Exercise materials:

━━━━━━━━

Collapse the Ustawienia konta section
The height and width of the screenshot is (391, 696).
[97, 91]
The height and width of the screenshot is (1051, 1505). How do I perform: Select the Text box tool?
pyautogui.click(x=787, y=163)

━━━━━━━━

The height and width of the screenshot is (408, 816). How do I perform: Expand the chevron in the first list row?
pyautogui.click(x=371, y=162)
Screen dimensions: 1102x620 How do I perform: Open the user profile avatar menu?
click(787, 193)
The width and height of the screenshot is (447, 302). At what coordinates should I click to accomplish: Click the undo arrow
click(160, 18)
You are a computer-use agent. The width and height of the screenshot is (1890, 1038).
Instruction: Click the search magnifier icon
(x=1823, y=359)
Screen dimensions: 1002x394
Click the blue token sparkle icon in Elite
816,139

━━━━━━━━

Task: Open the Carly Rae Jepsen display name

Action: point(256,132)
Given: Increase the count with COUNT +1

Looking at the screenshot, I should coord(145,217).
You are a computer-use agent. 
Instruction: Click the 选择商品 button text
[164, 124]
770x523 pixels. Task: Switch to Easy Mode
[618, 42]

━━━━━━━━

The task:
Transcribe the rows word for word, starting at the line containing "Collapse the Ustawienia konta section" and ending at the line containing "pyautogui.click(x=787, y=163)", with both of those lines included.

In response:
Collapse the Ustawienia konta section
The height and width of the screenshot is (391, 696).
[97, 91]
The height and width of the screenshot is (1051, 1505). How do I perform: Select the Text box tool?
pyautogui.click(x=787, y=163)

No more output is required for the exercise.